== Source text ==
#####

Fifth State of the Nation Address of President Benigno Aquino III
- Full video of the speech as published by Radio Television Malacañang
- Date: July 28, 2014
- Duration: 1 hour and 35 minutes
- Venue: Session Hall, Batasang Pambansa Complex
- Location: Quezon City, Philippines; 14°41′36″N 121°5′40″E﻿ / ﻿14.69333°N 121.09444°E;
- Filmed by: Radio Television Malacañang
- Participants: Benigno Aquino III Franklin Drilon Feliciano Belmonte Jr.
- Languages: Filipino
- Previous: 2013 State of the Nation Address
- Next: 2015 State of the Nation Address

= 2014 State of the Nation Address (Philippines) =

The 2014 State of the Nation Address was the fifth State of the Nation Address (SONA) delivered by Benigno Aquino III, the 15th president of the Philippines, on July 28, 2014, at the Batasang Pambansa Complex.

== Preparations and guests ==
Four Philippine National Police task forces under the banner of 'Super Task Force Kapayapaan' was deployed, consisting of 10,000 cops. Vice President Jejomar Binay attended the address. Senators Juan Ponce Enrile, Bong Revilla, and Jinggoy Estrada were detained, resulting in their loss of attendance. Senator Miriam Defensor Santiago didn't attend because of her lung cancer. Representative Lani Mercado said that she wouldn't attend so that she could boycott the address.

#####

(Stored records)
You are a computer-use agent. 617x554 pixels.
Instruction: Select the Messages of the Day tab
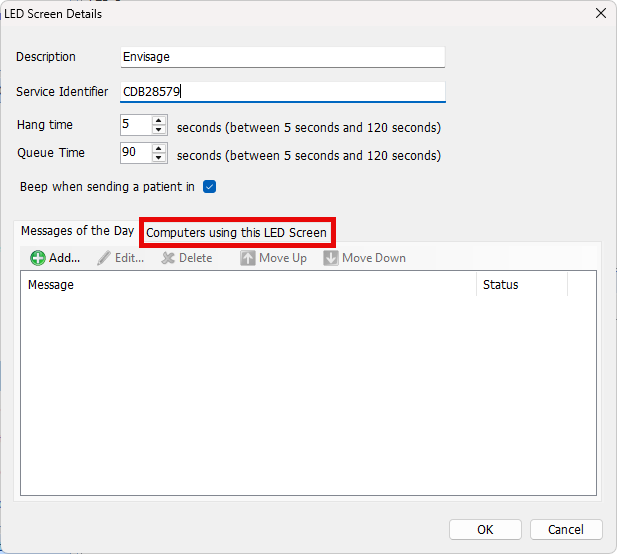point(77,231)
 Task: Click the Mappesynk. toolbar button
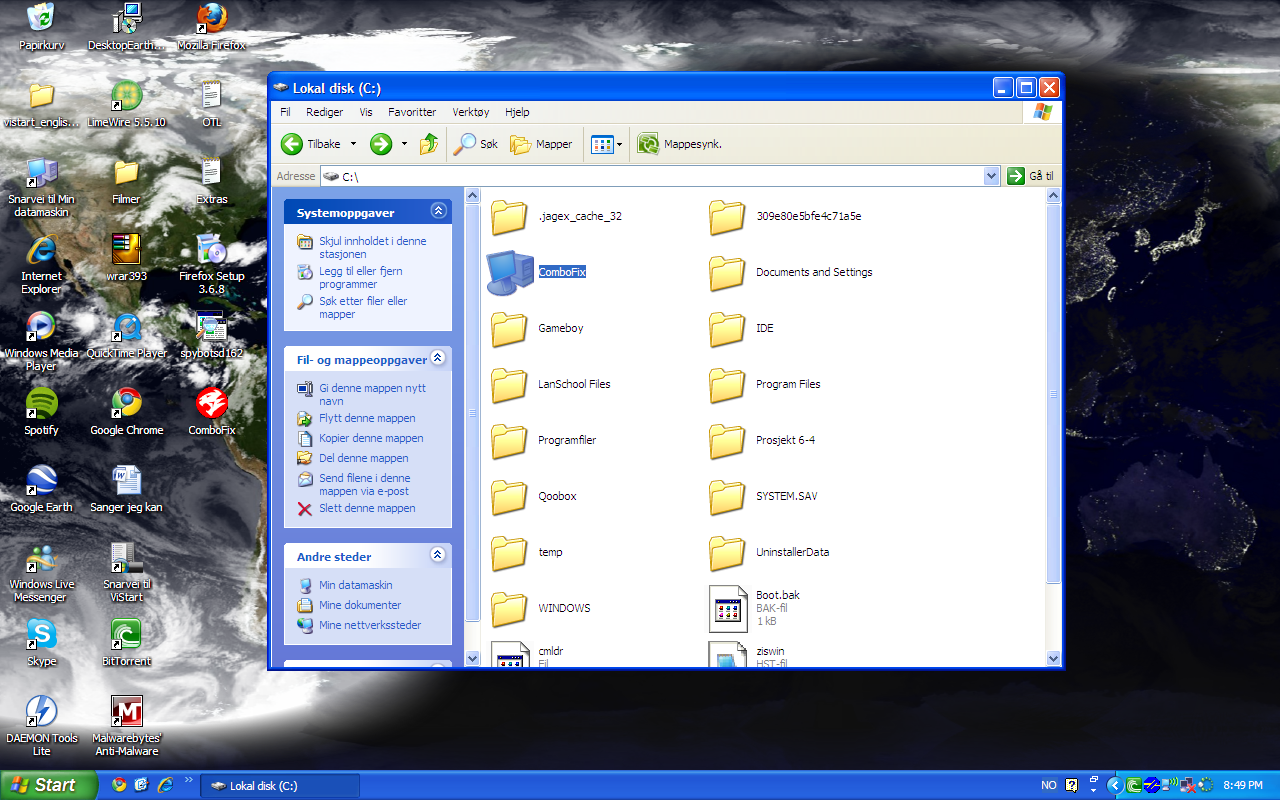[x=680, y=144]
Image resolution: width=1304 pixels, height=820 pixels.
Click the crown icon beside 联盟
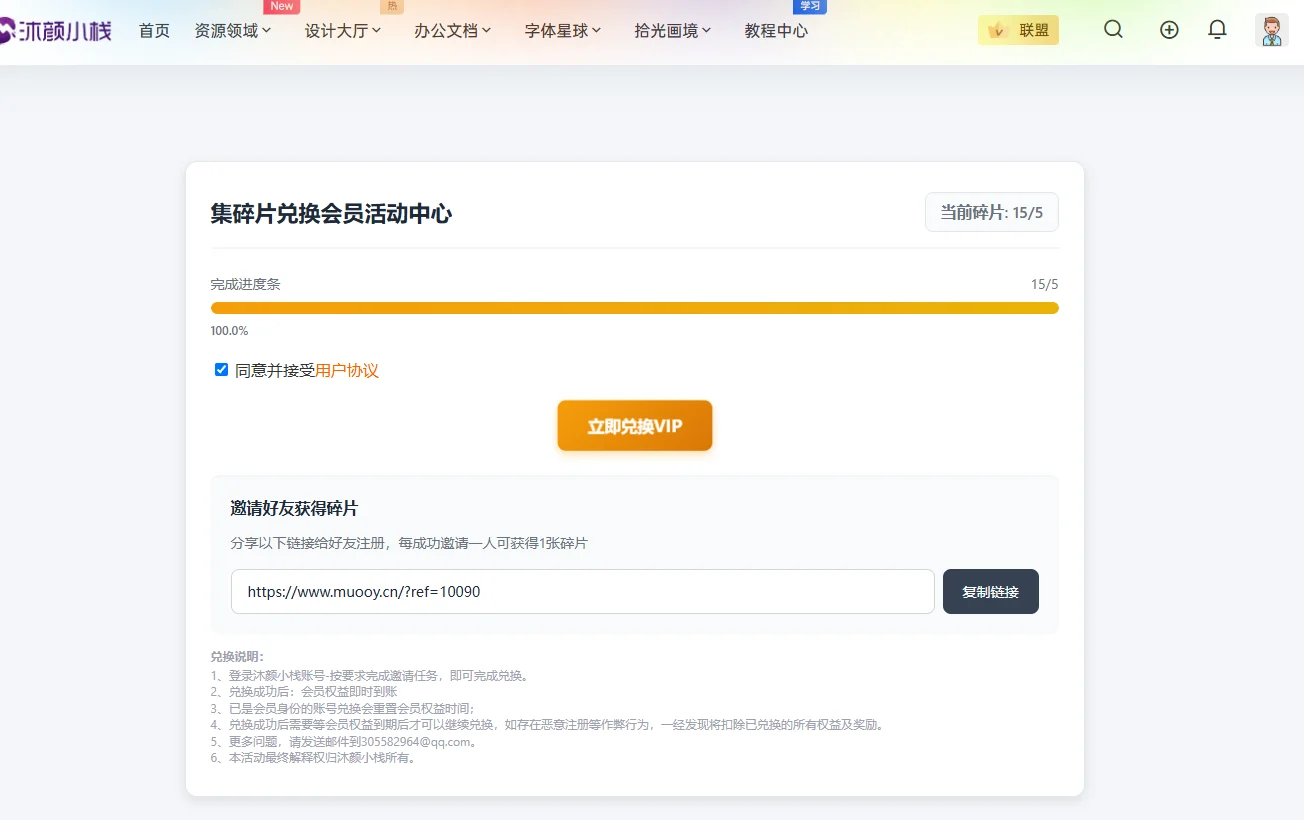click(x=996, y=31)
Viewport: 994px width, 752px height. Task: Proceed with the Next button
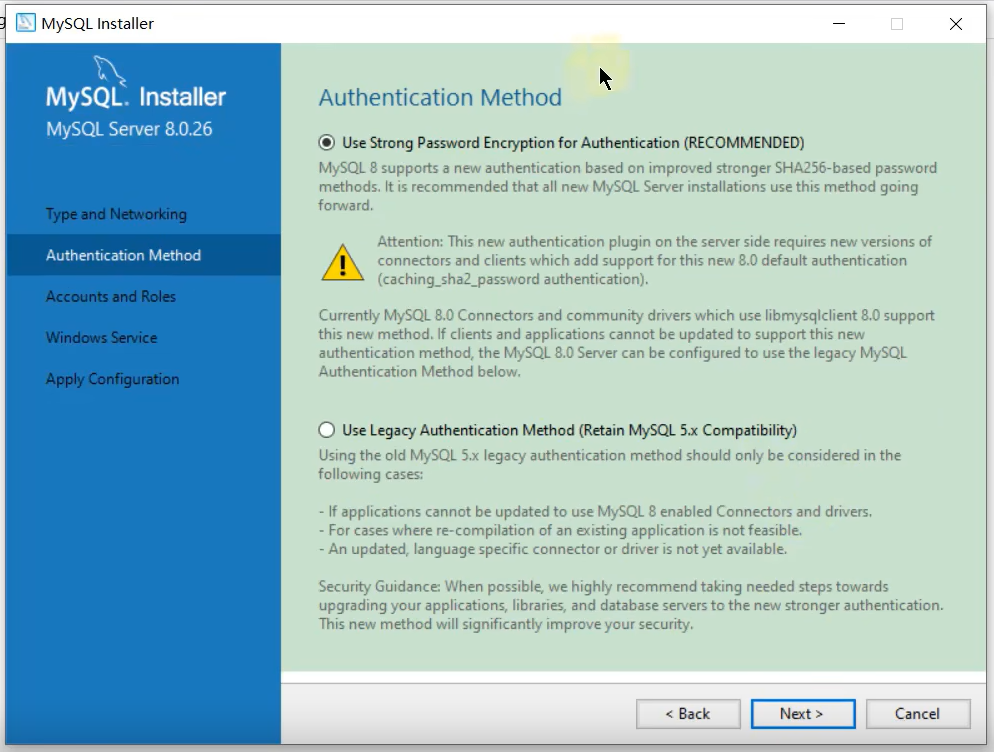[x=802, y=714]
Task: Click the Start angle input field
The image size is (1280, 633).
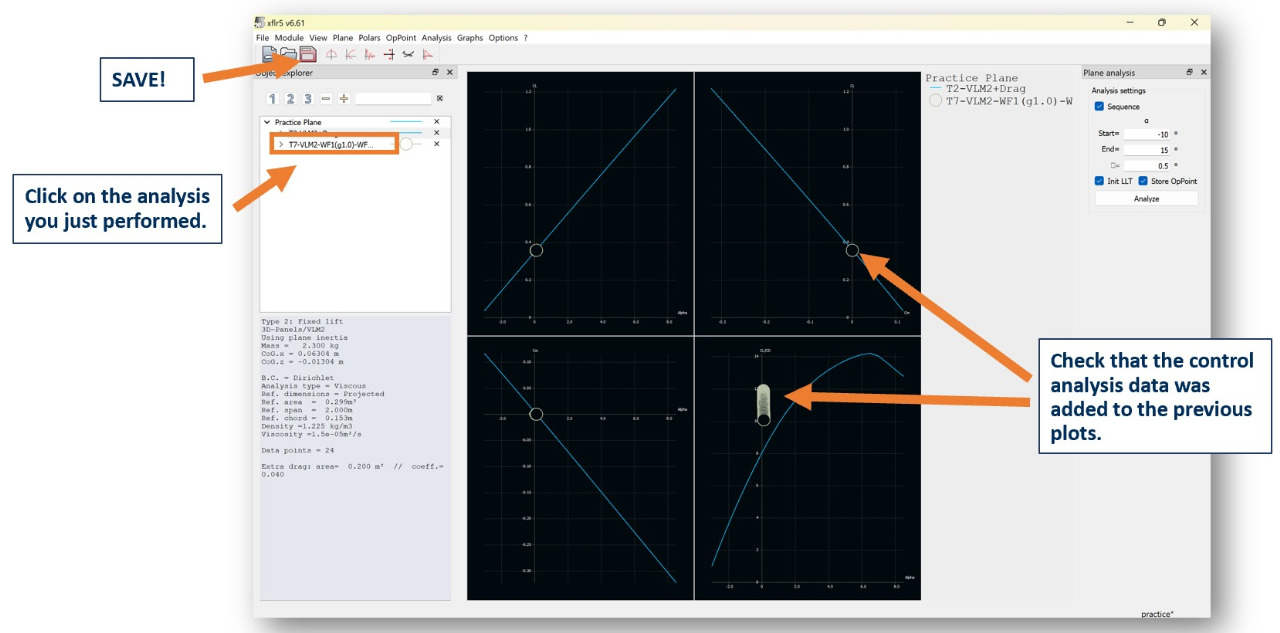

#####

== Directions for this task ==
Pick up the article on the 2014 Philippine State of the Nation Address after its last sentence and write what comes next.

== Final answer ==
== Address ==

The speech addressed major issues and programs at the time. Aquino discussed the Technical Education and Skills Development Authority's Training-for-Work Scholarship Program, the Expanded Conditional Cash Transfer Program, projects made by the government, and other topics.

== Reception ==
The Rappler mood meter for SONA 2014 highlighted that the angriness votes for the 2014 edition were three times of the votes in the previous edition. According to then-former congressman Teodoro Locsin Jr., it was the best SONA he attended. Then-Vice President Jejomar Binay and Senator Grace Poe noticed the lack of information over the Freedom of Information (FOI) bill. Multiple sectors also noticed the non-mention of the FOI bill. Senators Bong Revilla and Jinggoy Estrada praised the address.

== Protests ==
Thousands rallied in Tandang Sora Avenue and Commonwealth Avenue while some groups rallied near the Batasang Pambansang Complex, where the address was held. According to former Kabataan representative Raymond Palatino, Filipinos had more cause to be angry to Aquino for government response to Typhoon Haiyan and other issues. 7,500 protesters rallied in Iloilo, 7,000 rallied in Capiz, 2,000 rallied in Aklan, 1,000 rallied in Bacolod, and 500 rallied in Cebu.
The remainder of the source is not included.